Question

John is a trail runner who decides to take a day off work to run up and down a local mountain. He runs uphill at an average speed of 5 miles per hour and returns along the same route at an average speed of 7 miles per hour. Of the following, which is the closest to his average speed, in miles per hour, for the trip up and down the mountain?

(A) 5.5
(B) 5.8
(C) 6.0
(D) 6.3
(E) 6.5

Answer 1

(C) 6.0
What you first want to do to find the average speed is add 5 miles and 7 miles together. You don’t need to convert the time because they both are in mph. Then you divide it by 2, getting the average of the trip up and down the mountain. If you need to find the average of something, use the mean formula.

Answer 2

Average speed

= 5 5/6 mph , or

= 5.83 mph (to 2 decimals)

Explanation:

Average speed is total distance divided by the total time it takes to cover the given distance.
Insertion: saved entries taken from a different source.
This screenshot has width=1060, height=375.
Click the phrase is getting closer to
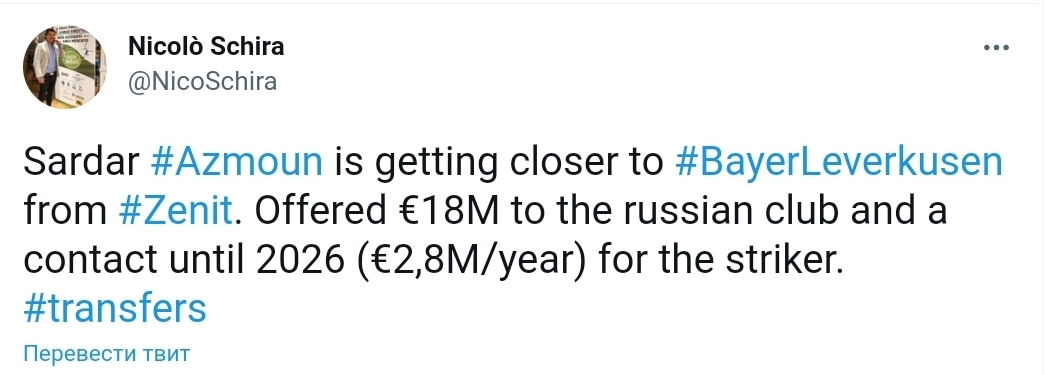pos(499,164)
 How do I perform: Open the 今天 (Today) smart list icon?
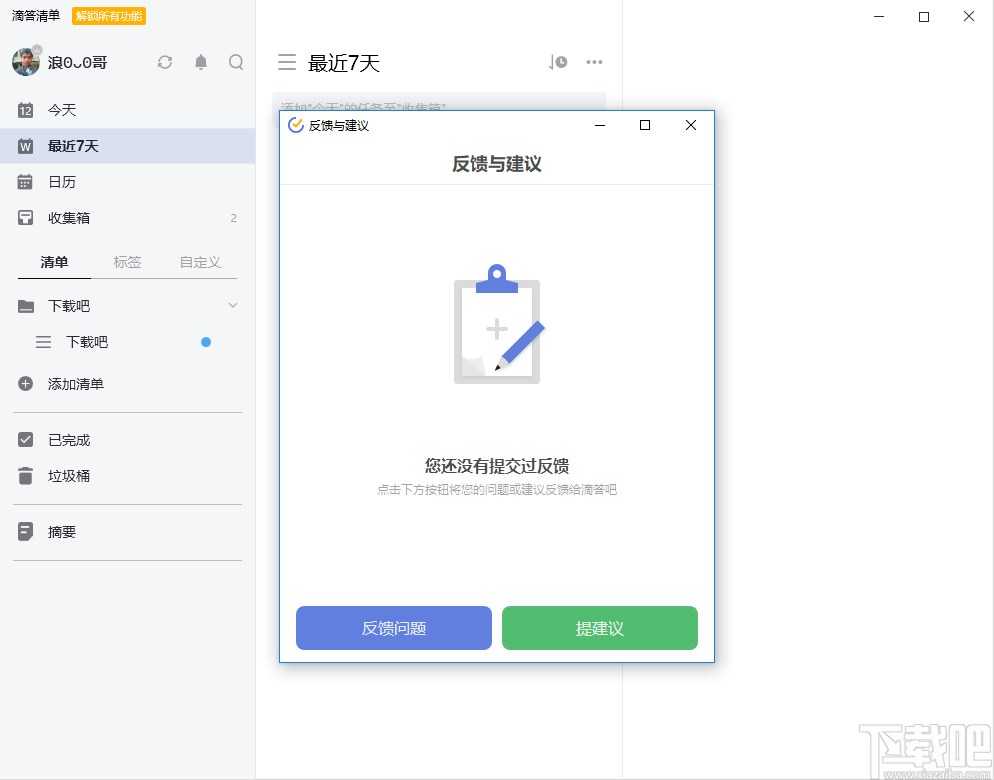pos(25,110)
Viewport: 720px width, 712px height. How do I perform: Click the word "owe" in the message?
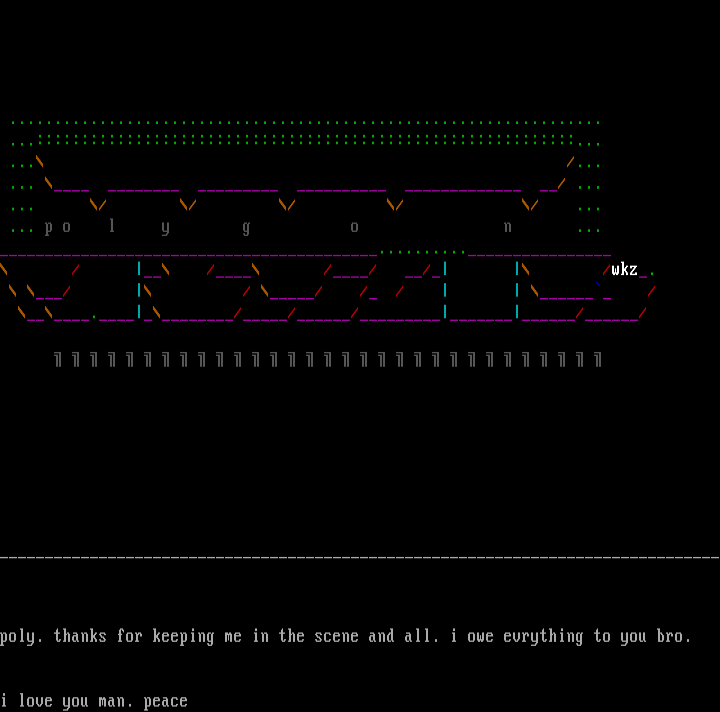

Since uphill = 5 mph, and downhill = 7 mph, we know the average speed is between 5 and 7 mph.

Let

x = distance uphill, and also distance downhill.

Total distance = 2x miles

Total time = x/5 + x/7 hours = 12x/35 hours

Average speed

= total distance/total time

= 2x / (12x/35) mph

= 70x / 12x

= 5 5/6 mph

= 5.83 mph (to 2 decimals)